Hyperbole from Democrats who will insist that everything in Iraq will be just fine if only we would leave.

I don't think this is the majority opinion at all. I think the Democrats realize that Iraq is fucked, and will remain fucked even if we pull out, but they're going to try to hang that around Bush's neck, and the neck of any Republican (shit, or Democrat) possible. The primary narrative I see is that Iraq is fucked, and Bush is the one who fucked it. Our removal of troops is a conciliation to the reality of no positive outcome in sight. Given no good alternatives, less dead american soldiers is probably best.

Of course, the Right will have you believe that saving the soldiers now will kill civilians later.
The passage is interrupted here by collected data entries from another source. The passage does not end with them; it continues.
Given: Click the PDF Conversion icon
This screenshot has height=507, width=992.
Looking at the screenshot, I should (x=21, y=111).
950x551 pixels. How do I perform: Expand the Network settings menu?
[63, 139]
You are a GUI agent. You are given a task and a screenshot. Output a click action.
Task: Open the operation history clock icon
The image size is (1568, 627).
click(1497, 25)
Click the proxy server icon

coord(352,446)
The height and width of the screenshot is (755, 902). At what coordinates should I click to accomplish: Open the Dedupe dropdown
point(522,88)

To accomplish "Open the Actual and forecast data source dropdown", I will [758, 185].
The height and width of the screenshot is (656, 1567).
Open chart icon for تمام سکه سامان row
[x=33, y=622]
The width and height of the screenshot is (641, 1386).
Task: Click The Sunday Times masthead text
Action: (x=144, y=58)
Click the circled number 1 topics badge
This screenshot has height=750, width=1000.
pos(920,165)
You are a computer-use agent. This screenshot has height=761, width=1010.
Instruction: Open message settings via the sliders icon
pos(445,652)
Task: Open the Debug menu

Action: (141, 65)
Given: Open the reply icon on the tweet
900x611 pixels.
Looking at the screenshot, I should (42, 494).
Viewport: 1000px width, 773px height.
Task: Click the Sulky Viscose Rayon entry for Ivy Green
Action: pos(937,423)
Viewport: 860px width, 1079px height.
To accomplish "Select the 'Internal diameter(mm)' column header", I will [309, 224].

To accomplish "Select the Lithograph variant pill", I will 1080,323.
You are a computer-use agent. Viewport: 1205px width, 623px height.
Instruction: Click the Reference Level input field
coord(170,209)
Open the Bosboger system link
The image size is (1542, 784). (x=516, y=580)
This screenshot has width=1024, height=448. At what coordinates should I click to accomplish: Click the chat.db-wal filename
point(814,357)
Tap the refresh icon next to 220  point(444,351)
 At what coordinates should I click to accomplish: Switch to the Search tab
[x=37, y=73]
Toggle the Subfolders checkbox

This is a belief that I think plays directly into the hands of the terrorists (as so much of the knee-jerk, totalitarian bullshit perpetrated in the past 6 years has). I absolutely believe that our enemies are expecting a pullout, a Democrat president, at which point any successful attack they pull off will completely destroy the country. The Right will beat their breasts as if it could have been prevented, if only the traitorous Left hadn't led us out of Iraq and hamstrung Bush or Bush 2.0. The Left will have no response, and the result will be the end of free America, while Osama laughs away.

I am not optimistic about the future, regardless of what choices are made now. Not one bit.

If politicians actually listened to those kinds of people we wouldn't be in this mess in the first place.

Hear hear, and thanks again to the right for dismantling the public's notion of expertise and encouraging unquestioning partisanship. And thanks to the Left for permitting it. We're in deep shit, friends.